__Problem__: All lines of the data shown below should be output exactly as they stand.

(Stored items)
================
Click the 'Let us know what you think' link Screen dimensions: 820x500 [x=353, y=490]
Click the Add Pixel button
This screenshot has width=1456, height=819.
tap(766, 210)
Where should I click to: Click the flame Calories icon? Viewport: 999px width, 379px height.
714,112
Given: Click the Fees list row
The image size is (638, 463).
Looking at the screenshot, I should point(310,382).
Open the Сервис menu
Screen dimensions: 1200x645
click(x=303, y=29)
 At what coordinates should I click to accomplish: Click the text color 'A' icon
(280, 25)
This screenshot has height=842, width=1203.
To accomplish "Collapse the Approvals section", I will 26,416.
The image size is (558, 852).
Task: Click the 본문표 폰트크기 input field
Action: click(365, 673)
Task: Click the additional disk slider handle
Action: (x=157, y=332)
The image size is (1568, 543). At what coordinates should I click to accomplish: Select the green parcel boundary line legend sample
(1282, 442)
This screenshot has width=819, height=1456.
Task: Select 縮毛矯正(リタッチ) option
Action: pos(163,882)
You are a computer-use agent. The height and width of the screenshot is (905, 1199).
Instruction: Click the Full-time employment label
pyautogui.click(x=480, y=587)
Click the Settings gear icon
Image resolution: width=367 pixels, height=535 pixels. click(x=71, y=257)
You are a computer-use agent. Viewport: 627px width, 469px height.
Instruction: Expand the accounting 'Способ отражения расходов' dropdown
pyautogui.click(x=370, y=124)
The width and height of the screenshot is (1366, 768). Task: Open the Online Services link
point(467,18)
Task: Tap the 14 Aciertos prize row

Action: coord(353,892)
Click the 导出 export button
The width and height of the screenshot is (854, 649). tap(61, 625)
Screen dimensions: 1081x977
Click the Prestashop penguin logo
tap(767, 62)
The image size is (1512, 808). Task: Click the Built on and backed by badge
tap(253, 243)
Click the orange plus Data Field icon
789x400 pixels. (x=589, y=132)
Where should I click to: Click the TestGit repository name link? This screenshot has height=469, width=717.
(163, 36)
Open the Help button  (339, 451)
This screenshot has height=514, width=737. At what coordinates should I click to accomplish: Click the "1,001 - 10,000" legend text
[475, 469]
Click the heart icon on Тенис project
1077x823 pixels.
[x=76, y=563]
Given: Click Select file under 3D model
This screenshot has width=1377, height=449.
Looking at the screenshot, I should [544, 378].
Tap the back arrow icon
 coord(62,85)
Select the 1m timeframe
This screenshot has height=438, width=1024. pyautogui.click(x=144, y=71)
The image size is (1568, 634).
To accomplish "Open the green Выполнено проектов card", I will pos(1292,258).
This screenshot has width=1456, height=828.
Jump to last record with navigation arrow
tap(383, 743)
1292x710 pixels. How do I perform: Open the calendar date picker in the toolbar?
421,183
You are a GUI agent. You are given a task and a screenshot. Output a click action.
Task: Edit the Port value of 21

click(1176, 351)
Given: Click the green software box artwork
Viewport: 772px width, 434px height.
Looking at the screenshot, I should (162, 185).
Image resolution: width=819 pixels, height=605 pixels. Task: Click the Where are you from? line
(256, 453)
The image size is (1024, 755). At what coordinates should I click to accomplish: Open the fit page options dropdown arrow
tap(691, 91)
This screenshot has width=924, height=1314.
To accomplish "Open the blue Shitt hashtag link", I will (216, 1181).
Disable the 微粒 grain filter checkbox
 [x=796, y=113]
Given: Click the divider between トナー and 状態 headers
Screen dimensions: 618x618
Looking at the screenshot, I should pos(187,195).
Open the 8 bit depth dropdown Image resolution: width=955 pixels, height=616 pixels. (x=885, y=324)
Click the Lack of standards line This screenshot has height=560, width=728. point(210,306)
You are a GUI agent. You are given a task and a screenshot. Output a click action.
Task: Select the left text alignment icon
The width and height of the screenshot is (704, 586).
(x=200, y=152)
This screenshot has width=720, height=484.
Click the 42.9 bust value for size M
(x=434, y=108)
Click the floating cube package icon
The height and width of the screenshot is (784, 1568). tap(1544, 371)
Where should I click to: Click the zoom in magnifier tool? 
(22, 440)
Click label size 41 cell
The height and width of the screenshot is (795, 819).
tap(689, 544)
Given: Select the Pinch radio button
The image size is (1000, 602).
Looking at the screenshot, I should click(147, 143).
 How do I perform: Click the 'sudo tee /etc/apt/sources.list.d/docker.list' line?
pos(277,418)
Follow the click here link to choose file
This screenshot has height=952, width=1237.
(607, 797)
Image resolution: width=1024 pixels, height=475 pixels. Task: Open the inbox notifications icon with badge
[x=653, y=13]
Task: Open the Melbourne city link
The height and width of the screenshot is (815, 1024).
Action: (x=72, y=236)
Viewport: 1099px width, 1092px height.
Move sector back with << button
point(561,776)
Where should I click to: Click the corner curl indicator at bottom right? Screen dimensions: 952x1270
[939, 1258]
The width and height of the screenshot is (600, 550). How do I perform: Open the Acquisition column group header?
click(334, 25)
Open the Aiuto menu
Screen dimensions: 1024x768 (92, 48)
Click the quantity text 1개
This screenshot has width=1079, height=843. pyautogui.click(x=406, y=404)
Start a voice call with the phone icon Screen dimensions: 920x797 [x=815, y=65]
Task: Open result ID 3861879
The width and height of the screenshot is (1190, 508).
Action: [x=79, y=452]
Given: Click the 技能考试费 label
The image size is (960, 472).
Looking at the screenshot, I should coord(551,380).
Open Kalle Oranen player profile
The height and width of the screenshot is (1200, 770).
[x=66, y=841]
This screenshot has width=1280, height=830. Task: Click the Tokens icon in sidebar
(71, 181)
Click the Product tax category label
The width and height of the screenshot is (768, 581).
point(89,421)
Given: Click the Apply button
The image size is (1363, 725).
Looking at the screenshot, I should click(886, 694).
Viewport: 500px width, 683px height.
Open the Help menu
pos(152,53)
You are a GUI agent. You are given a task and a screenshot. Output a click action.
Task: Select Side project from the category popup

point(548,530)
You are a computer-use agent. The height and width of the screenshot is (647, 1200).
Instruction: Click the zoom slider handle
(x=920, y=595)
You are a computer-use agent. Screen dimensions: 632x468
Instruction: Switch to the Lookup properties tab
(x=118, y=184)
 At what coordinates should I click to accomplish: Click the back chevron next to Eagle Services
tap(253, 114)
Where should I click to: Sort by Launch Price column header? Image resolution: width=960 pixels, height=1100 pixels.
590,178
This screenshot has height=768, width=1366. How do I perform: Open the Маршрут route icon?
================
__Solution below__:
Click the 'Let us know what you think' link Screen dimensions: 820x500 [x=353, y=490]
Click the Add Pixel button
This screenshot has width=1456, height=819.
tap(766, 210)
Where should I click to: Click the flame Calories icon? Viewport: 999px width, 379px height.
714,112
Given: Click the Fees list row
The image size is (638, 463).
Looking at the screenshot, I should point(310,382).
Open the Сервис menu
Screen dimensions: 1200x645
click(x=303, y=29)
 At what coordinates should I click to accomplish: Click the text color 'A' icon
(280, 25)
This screenshot has height=842, width=1203.
To accomplish "Collapse the Approvals section", I will 26,416.
The image size is (558, 852).
Task: Click the 본문표 폰트크기 input field
Action: click(365, 673)
Task: Click the additional disk slider handle
Action: (x=157, y=332)
The image size is (1568, 543). At what coordinates should I click to accomplish: Select the green parcel boundary line legend sample
(1282, 442)
This screenshot has width=819, height=1456.
Task: Select 縮毛矯正(リタッチ) option
Action: pos(163,882)
You are a computer-use agent. The height and width of the screenshot is (905, 1199).
Instruction: Click the Full-time employment label
pyautogui.click(x=480, y=587)
Click the Settings gear icon
Image resolution: width=367 pixels, height=535 pixels. click(x=71, y=257)
You are a computer-use agent. Viewport: 627px width, 469px height.
Instruction: Expand the accounting 'Способ отражения расходов' dropdown
pyautogui.click(x=370, y=124)
The width and height of the screenshot is (1366, 768). Task: Open the Online Services link
point(467,18)
Task: Tap the 14 Aciertos prize row

Action: coord(353,892)
Click the 导出 export button
The width and height of the screenshot is (854, 649). tap(61, 625)
Screen dimensions: 1081x977
Click the Prestashop penguin logo
tap(767, 62)
The image size is (1512, 808). Task: Click the Built on and backed by badge
tap(253, 243)
Click the orange plus Data Field icon
789x400 pixels. (x=589, y=132)
Where should I click to: Click the TestGit repository name link? This screenshot has height=469, width=717.
(163, 36)
Open the Help button  (339, 451)
This screenshot has height=514, width=737. At what coordinates should I click to accomplish: Click the "1,001 - 10,000" legend text
[475, 469]
Click the heart icon on Тенис project
1077x823 pixels.
[x=76, y=563]
Given: Click Select file under 3D model
This screenshot has width=1377, height=449.
Looking at the screenshot, I should [544, 378].
Tap the back arrow icon
 coord(62,85)
Select the 1m timeframe
This screenshot has height=438, width=1024. pyautogui.click(x=144, y=71)
The image size is (1568, 634).
To accomplish "Open the green Выполнено проектов card", I will pos(1292,258).
This screenshot has width=1456, height=828.
Jump to last record with navigation arrow
tap(383, 743)
1292x710 pixels. How do I perform: Open the calendar date picker in the toolbar?
421,183
You are a GUI agent. You are given a task and a screenshot. Output a click action.
Task: Edit the Port value of 21

click(1176, 351)
Given: Click the green software box artwork
Viewport: 772px width, 434px height.
Looking at the screenshot, I should (162, 185).
Image resolution: width=819 pixels, height=605 pixels. Task: Click the Where are you from? line
(256, 453)
The image size is (1024, 755). At what coordinates should I click to accomplish: Open the fit page options dropdown arrow
tap(691, 91)
This screenshot has width=924, height=1314.
To accomplish "Open the blue Shitt hashtag link", I will (216, 1181).
Disable the 微粒 grain filter checkbox
 [x=796, y=113]
Given: Click the divider between トナー and 状態 headers
Screen dimensions: 618x618
Looking at the screenshot, I should pos(187,195).
Open the 8 bit depth dropdown Image resolution: width=955 pixels, height=616 pixels. (x=885, y=324)
Click the Lack of standards line This screenshot has height=560, width=728. point(210,306)
You are a GUI agent. You are given a task and a screenshot. Output a click action.
Task: Select the left text alignment icon
The width and height of the screenshot is (704, 586).
(x=200, y=152)
This screenshot has width=720, height=484.
Click the 42.9 bust value for size M
(x=434, y=108)
Click the floating cube package icon
The height and width of the screenshot is (784, 1568). tap(1544, 371)
Where should I click to: Click the zoom in magnifier tool? 
(22, 440)
Click label size 41 cell
The height and width of the screenshot is (795, 819).
tap(689, 544)
Given: Select the Pinch radio button
The image size is (1000, 602).
Looking at the screenshot, I should click(147, 143).
 How do I perform: Click the 'sudo tee /etc/apt/sources.list.d/docker.list' line?
pos(277,418)
Follow the click here link to choose file
This screenshot has height=952, width=1237.
(607, 797)
Image resolution: width=1024 pixels, height=475 pixels. Task: Open the inbox notifications icon with badge
[x=653, y=13]
Task: Open the Melbourne city link
The height and width of the screenshot is (815, 1024).
Action: (x=72, y=236)
Viewport: 1099px width, 1092px height.
Move sector back with << button
point(561,776)
Where should I click to: Click the corner curl indicator at bottom right? Screen dimensions: 952x1270
[939, 1258]
The width and height of the screenshot is (600, 550). How do I perform: Open the Acquisition column group header?
click(334, 25)
Open the Aiuto menu
Screen dimensions: 1024x768 (92, 48)
Click the quantity text 1개
This screenshot has width=1079, height=843. pyautogui.click(x=406, y=404)
Start a voice call with the phone icon Screen dimensions: 920x797 [x=815, y=65]
Task: Open result ID 3861879
The width and height of the screenshot is (1190, 508).
Action: [x=79, y=452]
Given: Click the 技能考试费 label
The image size is (960, 472).
Looking at the screenshot, I should coord(551,380).
Open Kalle Oranen player profile
The height and width of the screenshot is (1200, 770).
[x=66, y=841]
This screenshot has width=1280, height=830. Task: Click the Tokens icon in sidebar
(71, 181)
Click the Product tax category label
The width and height of the screenshot is (768, 581).
point(89,421)
Given: Click the Apply button
The image size is (1363, 725).
Looking at the screenshot, I should click(886, 694).
Viewport: 500px width, 683px height.
Open the Help menu
pos(152,53)
You are a GUI agent. You are given a task and a screenshot. Output a click action.
Task: Select Side project from the category popup

point(548,530)
You are a computer-use agent. The height and width of the screenshot is (647, 1200).
Instruction: Click the zoom slider handle
(x=920, y=595)
You are a computer-use agent. Screen dimensions: 632x468
Instruction: Switch to the Lookup properties tab
(x=118, y=184)
 At what coordinates should I click to accomplish: Click the back chevron next to Eagle Services
tap(253, 114)
Where should I click to: Sort by Launch Price column header? Image resolution: width=960 pixels, height=1100 pixels.
590,178
This screenshot has height=768, width=1366. How do I perform: Open the Маршрут route icon?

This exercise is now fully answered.